Em 2018, candidato sem fazer campanha, sem participar de debates na televisão e, em teoria, com caixa reduzido, o Collor da vez, Jair Bolsonaro, capitão flagrado em tentativa terrorista que o fez desistir da carreira militar, deixou nomes consagrados da “velha política” na poeira – Geraldo Alckmin, Ciro Gomes e Marina Silva. E prostrou ao solo o poste de Lula, Fernando Haddad, no segundo turno.
Enquanto isso, o Congresso, com maioria composta de condenados, culpados, denunciados, investigados e temerosos de virem a sê-lo, solapou, tijolo por tijolo, a frágil construção da luta contra a corrupção, com a cumplicidade da cúpula do Poder Judiciário, jogando o combate à corrupção às favas. O trabalho minucioso de agentes, procuradores e juízes federais foi reduzido a cinzas pelo “garantismo” de ocasião, e de plantão, de ministros nomeados por favores a serem cobrados por chefões das organizações ditas partidárias, no mínimo, coniventes com o crime.

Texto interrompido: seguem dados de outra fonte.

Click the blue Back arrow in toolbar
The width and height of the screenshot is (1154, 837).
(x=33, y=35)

Com 28 anos de convívio com raposas acostumadas a arrombar galinheiros no Congresso, onde nunca fez nada, Bolsonaro logo abandonou os disfarces e mostrou a que veio. Nomeou o petista André Mendonça, que fez carreira na Advocacia-Geral da União sob os auspícios do PT de Dias Toffoli, ministro da Justiça no lugar do ex-juiz da Lava Jato Sergio Moro. Atropelou a tradição da lista tríplice e fez procurador-geral da República o dublê de advogado e procurador Augusto Aras, com públicas manifestações de apreço à esquerda, cultivadas na infância, inspirado no pai, Roque Aras, assessor de confiança de Chico Pinto, ícone esquerdista, apesar de suspeitas de intimidade com oficiais de informação do Exército. Neste carnaval da pandemia, com velório e sem samba, Kassio Marques, fina-flor da aristocracia coronelista e petista do Piauí, mostrou a que veio votando a favor do pleito da defesa de Lula para ter acesso a conteúdo de mensagens roubadas de telefones das autoridades. O objetivo é expulsar Moro da disputa que o presidente pretende travar no segundo turno, em 2022, com Lula, já então autorizado a perdê-la com a destruição planejada da Lei da Ficha Limpa.

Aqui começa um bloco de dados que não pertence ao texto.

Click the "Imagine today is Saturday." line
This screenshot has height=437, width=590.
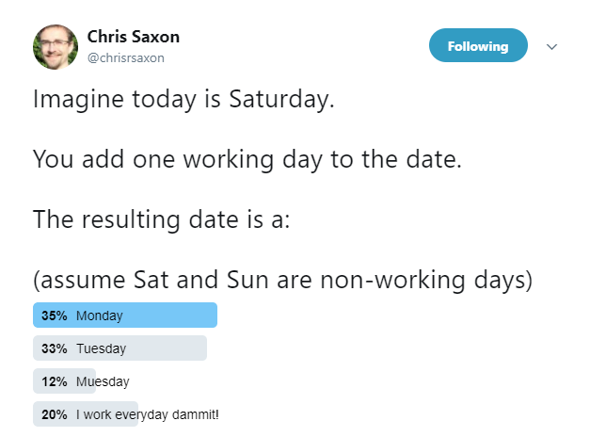[x=183, y=99]
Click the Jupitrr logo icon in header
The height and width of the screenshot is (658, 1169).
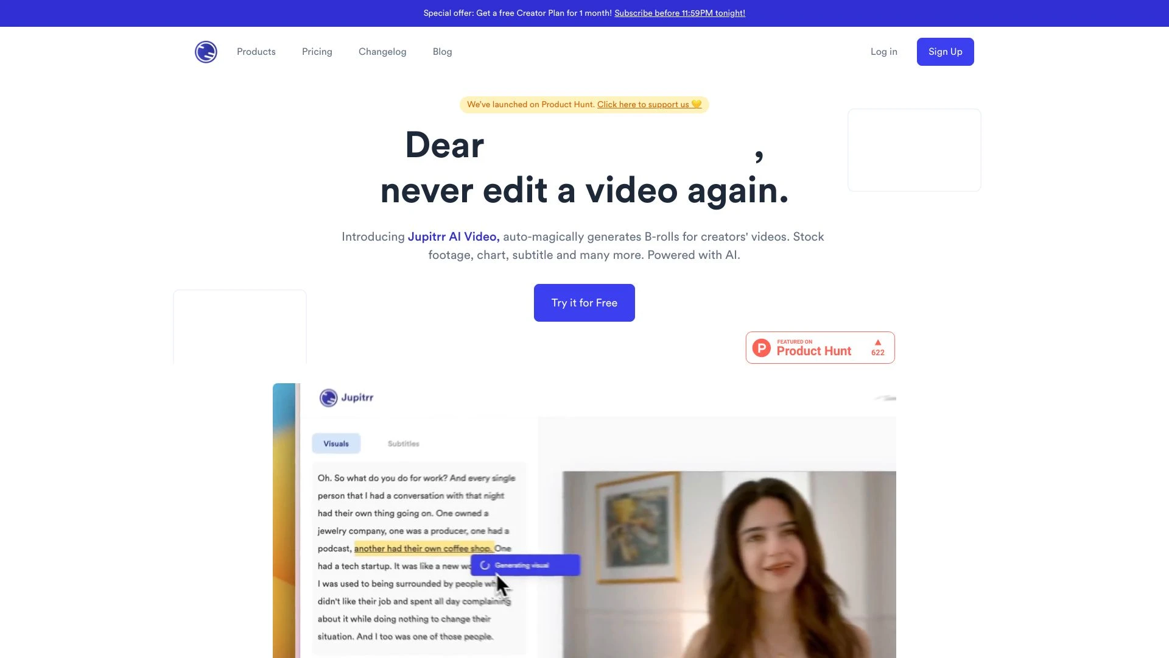coord(206,51)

“Ora (direis) ouvir estrelas! Certo/ Perdeste o senso!”, reza o soneto de Olavo Bilac. Mas sem Moro, caçado pelo Supremo Tribunal Federal de seus inimigos Gilmar Mendes, Dias Toffoli, Ricardo Lewandowski, Kassio Marques e, pelo visto, Cármen Lúcia, Bolsonaro confia que esmagará o ex-sindicalista ou algum preposto, apostando no antipetismo. O capitão de milícias terá as batatas como prêmio por ter conseguido reunir corruptos e outros com pretensões a sê-lo, entre os quais Collor e Jefferson.

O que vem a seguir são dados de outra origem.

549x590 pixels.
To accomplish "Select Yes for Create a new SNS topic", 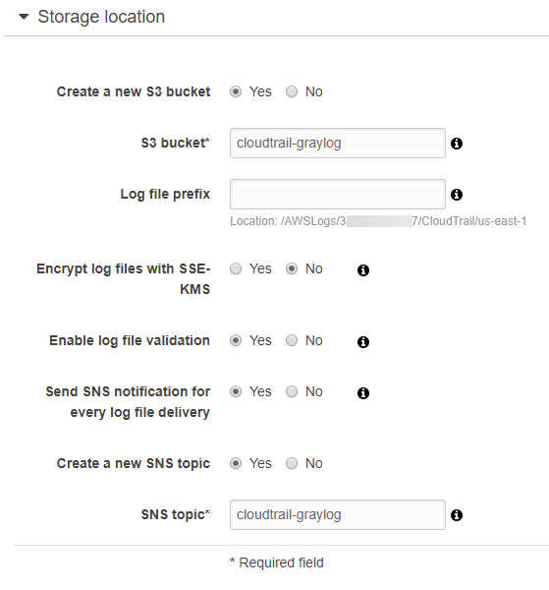I will [x=236, y=463].
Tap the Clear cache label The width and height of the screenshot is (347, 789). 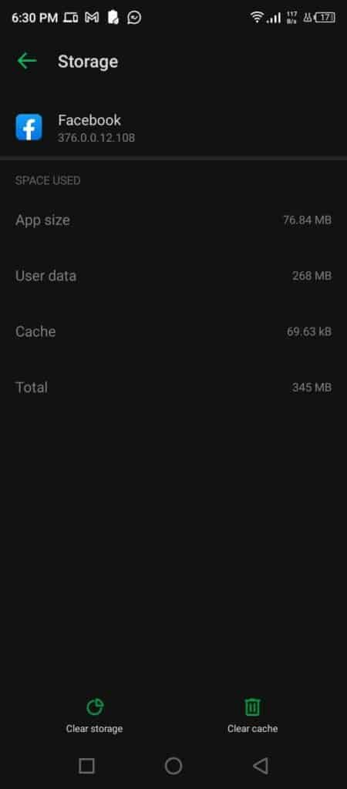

O tal “centro democrático”, que ora se açoita nas ambições de Doria, Aécio e Leite ou no carreirismo de Rodrigo contra ACM Neto, disputa o lugar reservado aos comedores de sobejos no banquete do poder na república onde ou se furta ou se mente. Na luta entre covardes que ousam contra oportunistas que não se arriscam a perder o privilégio da migalha da sobra cuspida, continua difícil saber quem ganhará. A Nação, como de hábito, perderá. E os nostálgicos da ditadura militar poderão, enfim, trocar o dístico do pavilhão para “quem perder chorará”.